• _The problem_
Read the records below. Copy each line where the string "will" occurs.

*** Data ***

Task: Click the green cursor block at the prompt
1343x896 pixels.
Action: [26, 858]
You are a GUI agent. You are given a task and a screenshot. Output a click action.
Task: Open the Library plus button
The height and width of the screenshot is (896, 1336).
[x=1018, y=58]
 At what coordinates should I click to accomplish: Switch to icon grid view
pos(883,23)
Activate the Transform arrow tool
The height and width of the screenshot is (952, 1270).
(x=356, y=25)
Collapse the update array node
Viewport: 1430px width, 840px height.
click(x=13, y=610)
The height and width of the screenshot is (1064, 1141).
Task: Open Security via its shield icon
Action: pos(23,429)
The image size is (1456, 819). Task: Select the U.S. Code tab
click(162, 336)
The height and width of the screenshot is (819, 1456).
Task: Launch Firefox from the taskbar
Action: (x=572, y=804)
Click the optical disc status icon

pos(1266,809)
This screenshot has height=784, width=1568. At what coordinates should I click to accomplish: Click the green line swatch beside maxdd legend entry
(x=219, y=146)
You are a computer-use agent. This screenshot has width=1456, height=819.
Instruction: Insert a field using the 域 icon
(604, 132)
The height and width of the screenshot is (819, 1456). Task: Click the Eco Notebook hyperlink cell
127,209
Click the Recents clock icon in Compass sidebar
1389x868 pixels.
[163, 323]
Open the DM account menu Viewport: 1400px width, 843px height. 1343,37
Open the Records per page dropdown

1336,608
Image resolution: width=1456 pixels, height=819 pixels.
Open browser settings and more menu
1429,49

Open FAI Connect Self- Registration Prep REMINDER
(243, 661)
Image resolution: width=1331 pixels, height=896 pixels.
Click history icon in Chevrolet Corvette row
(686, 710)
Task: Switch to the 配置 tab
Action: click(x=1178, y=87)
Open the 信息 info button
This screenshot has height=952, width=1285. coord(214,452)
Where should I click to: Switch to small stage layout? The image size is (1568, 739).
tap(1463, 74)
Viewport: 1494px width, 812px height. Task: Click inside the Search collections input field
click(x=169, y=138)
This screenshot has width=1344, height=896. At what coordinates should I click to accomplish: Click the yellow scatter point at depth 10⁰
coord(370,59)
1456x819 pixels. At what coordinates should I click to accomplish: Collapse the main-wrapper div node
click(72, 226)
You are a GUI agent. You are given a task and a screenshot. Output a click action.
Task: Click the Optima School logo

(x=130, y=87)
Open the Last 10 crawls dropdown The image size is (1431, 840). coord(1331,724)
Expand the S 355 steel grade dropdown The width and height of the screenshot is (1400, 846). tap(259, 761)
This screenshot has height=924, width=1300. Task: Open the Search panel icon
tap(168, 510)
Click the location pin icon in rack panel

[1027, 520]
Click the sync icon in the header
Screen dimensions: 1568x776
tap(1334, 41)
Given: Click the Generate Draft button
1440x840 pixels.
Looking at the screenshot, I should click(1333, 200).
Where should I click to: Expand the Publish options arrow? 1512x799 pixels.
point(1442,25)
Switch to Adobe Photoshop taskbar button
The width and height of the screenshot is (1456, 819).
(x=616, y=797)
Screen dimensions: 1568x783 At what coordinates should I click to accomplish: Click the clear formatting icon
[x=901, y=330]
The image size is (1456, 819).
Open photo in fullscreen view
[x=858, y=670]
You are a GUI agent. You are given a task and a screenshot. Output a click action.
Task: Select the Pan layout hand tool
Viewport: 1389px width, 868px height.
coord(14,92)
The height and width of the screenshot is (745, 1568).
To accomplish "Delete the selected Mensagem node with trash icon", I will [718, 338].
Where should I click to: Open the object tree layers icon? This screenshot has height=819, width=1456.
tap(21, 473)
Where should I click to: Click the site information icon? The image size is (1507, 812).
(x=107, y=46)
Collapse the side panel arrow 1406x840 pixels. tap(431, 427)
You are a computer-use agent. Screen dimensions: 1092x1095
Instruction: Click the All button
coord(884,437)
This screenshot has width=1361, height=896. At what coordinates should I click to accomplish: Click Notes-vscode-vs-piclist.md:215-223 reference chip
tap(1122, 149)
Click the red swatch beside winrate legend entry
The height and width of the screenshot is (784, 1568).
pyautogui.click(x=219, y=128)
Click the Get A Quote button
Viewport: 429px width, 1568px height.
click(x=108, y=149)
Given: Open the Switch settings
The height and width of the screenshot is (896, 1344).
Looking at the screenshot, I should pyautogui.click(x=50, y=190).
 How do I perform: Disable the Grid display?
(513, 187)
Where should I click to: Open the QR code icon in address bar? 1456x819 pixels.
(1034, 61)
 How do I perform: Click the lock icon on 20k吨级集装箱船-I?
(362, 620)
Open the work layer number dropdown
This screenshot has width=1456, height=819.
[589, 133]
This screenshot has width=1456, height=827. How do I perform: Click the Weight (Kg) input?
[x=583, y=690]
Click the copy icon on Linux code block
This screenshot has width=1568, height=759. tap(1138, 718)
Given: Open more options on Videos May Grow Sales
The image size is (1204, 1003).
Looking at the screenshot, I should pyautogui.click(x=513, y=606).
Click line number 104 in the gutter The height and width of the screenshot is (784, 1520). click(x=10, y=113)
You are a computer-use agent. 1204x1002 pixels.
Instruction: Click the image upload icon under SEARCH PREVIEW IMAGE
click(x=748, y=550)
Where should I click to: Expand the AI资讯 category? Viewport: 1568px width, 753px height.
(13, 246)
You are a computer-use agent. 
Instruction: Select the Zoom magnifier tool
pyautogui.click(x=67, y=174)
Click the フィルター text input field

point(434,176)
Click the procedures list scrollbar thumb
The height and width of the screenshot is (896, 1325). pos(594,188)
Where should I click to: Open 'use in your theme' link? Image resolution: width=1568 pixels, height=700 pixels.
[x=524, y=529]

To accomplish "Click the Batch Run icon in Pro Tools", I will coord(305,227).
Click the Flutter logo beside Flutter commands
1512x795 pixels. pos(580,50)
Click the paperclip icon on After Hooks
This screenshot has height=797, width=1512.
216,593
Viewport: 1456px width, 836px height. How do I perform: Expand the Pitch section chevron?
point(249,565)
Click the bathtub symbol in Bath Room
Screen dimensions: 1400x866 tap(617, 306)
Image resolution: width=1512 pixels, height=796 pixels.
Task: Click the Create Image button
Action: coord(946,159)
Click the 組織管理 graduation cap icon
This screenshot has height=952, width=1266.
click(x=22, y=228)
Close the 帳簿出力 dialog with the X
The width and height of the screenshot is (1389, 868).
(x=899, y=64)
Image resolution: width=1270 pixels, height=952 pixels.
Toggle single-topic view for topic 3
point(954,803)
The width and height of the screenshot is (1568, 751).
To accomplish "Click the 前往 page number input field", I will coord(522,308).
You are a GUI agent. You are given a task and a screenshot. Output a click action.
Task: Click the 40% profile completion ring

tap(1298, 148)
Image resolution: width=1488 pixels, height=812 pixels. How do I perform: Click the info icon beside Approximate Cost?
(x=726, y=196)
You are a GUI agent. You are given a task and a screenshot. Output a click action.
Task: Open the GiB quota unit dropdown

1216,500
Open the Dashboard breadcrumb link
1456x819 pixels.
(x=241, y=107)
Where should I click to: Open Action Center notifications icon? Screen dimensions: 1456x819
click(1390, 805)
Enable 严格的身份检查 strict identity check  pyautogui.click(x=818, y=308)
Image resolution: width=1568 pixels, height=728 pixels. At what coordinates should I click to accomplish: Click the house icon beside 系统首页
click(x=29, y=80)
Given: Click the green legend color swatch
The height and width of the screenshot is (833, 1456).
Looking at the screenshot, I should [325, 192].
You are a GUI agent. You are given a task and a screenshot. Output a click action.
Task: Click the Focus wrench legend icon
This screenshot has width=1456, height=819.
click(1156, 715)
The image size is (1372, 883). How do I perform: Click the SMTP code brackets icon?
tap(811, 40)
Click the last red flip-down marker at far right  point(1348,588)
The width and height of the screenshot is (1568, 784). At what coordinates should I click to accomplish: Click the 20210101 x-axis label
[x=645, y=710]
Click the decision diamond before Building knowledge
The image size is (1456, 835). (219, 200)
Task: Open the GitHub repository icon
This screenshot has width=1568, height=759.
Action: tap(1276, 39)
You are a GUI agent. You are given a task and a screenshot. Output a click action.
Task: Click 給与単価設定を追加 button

*** End of Data ***

• _Task response_
To accomplish "Delete the selected Mensagem node with trash icon", I will [718, 338].
To accomplish "Click the Batch Run icon in Pro Tools", I will coord(305,227).
To accomplish "Click the 前往 page number input field", I will coord(522,308).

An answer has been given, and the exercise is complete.